综上所述,腭裂SOM具有患病率高、病程长、易复发、难于一次性治愈的特点。根据本研究患儿的治疗结果,总结儿童腭裂SOM的治疗措施如下:1)浆液性中耳炎者应采取频繁随访,反复鼓膜穿刺,黏液性中耳炎者应采用鼓室置管至少半年的方法,坚持随访,尽可能早发现脱管和堵塞现象;2)与耳科医师密切合作,及时发现并治疗,防止置管导致的感染;3)术后1周内,耳内应用含地塞米松和ɑ-糜蛋白酶的稀释液点耳;4)鼓膜切开时,切口大小要适中,切口比通气管外径长0.2~0.4 mm为宜,切口位置应靠前下方,不宜接近脐部和鼓环;5)术后序列治疗腭裂,促进软腭功能恢复,尽可能达到腭咽闭合;6)增加腭裂患儿户外活动,加强身体锻炼,提高免疫力,防止上呼吸道感染;7)使用黏膜促排剂,如标准桃金娘油等,防治口腔、鼻腔、鼻窦、鼻咽腔的感染;8)住院期间加强对腭裂患儿及亲属的科普宣传,让其了解分泌性中耳炎治疗的必要性及术后随访的重要性,以提高术后随访率和随访的次数,同时告知患儿及其亲属在带管期间防止污水进入耳内,以免感染。

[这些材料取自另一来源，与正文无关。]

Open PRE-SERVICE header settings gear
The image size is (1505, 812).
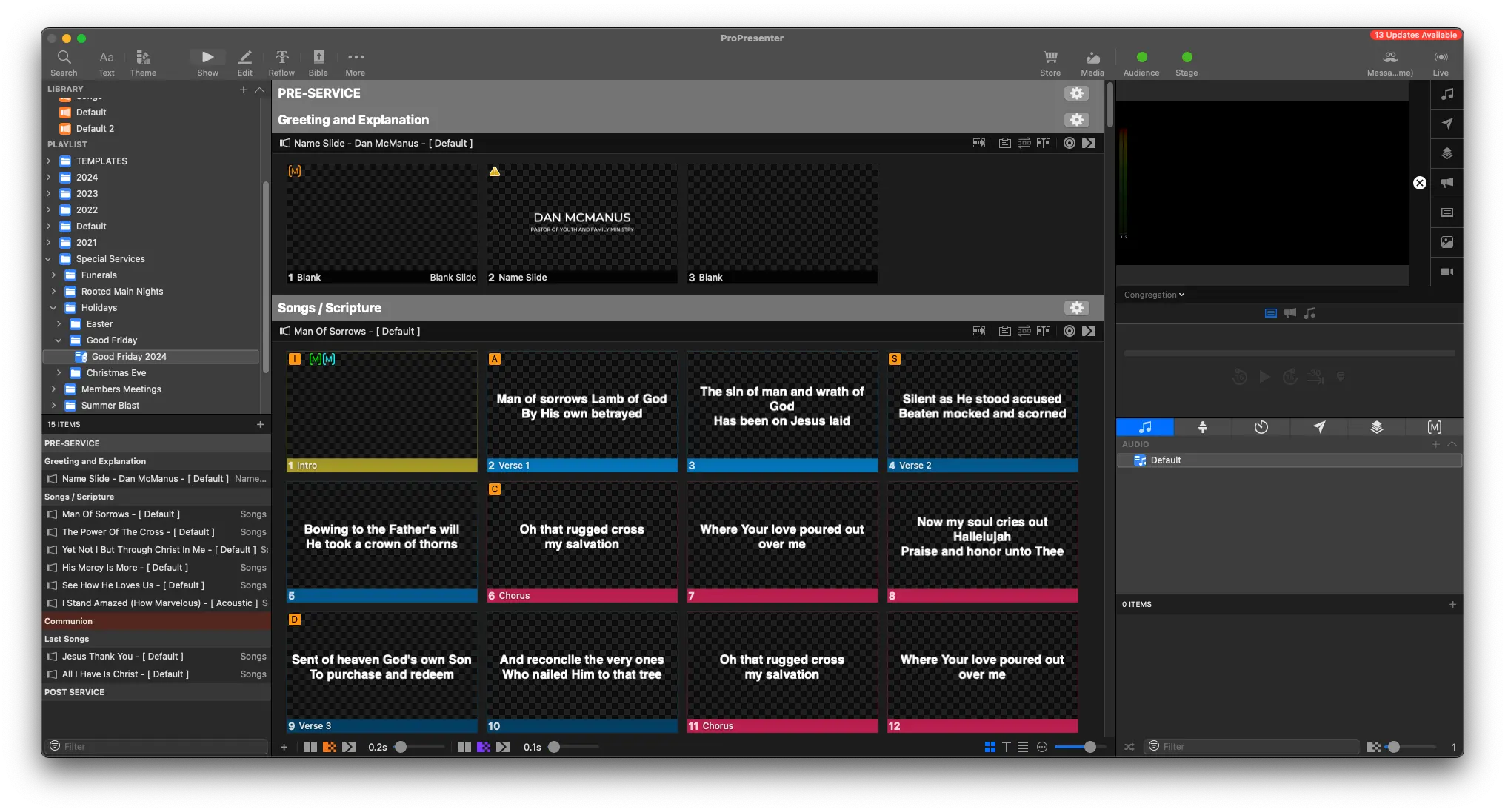(1076, 93)
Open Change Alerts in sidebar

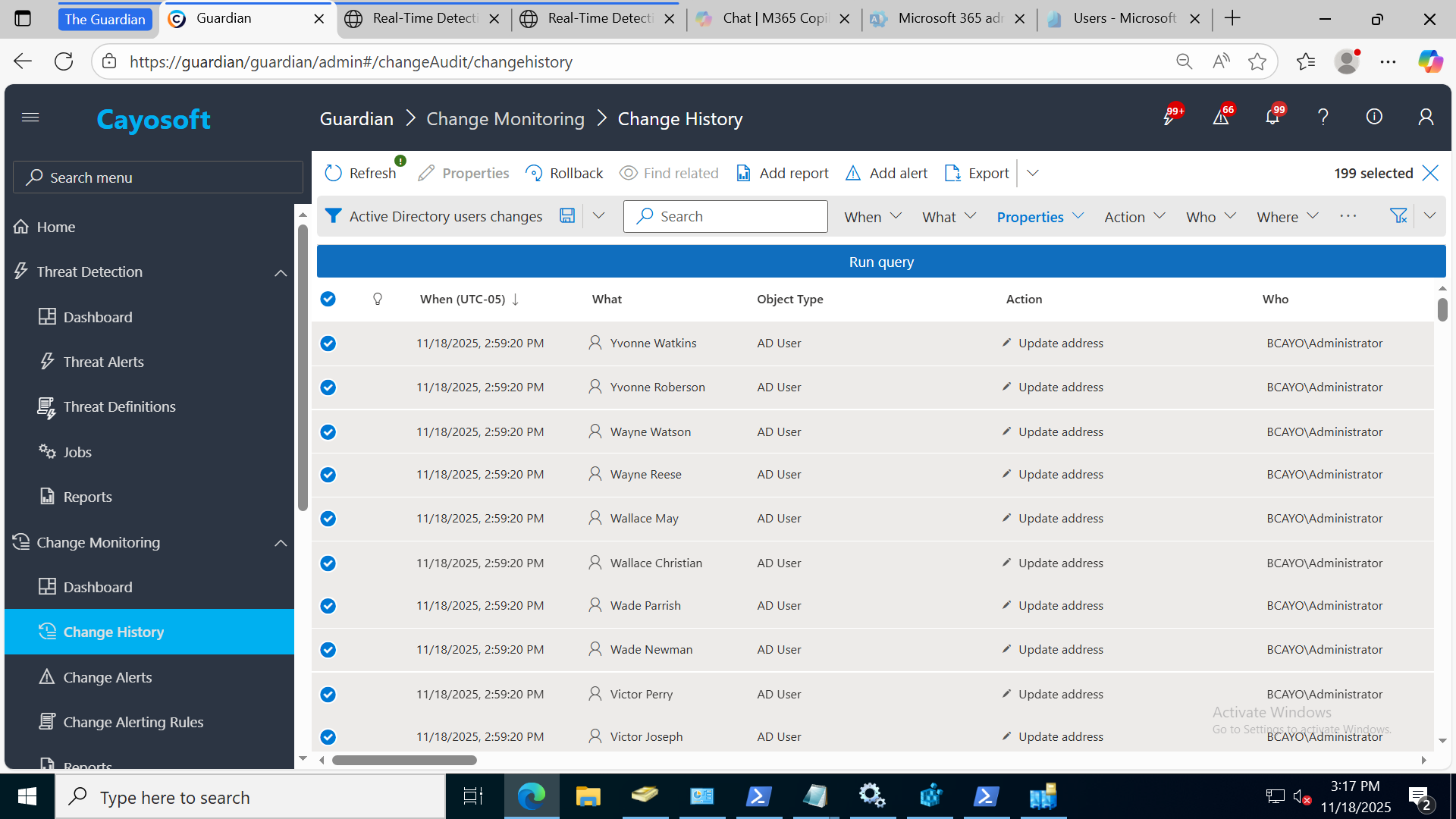[107, 677]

本研究通过对腭裂性中耳炎与普通中耳炎病例的对照研究,发现腭裂性中耳炎无论在临床表现、治疗方法和转归以及预后等方面与普通中耳炎均有较大差异,提示在中耳炎的临床工作接诊过程中,应将腭裂性中耳炎单独列为一类相对特殊的中耳炎予以专门的检查,开展特异性治疗,以提升腭裂性中耳炎的治疗效果。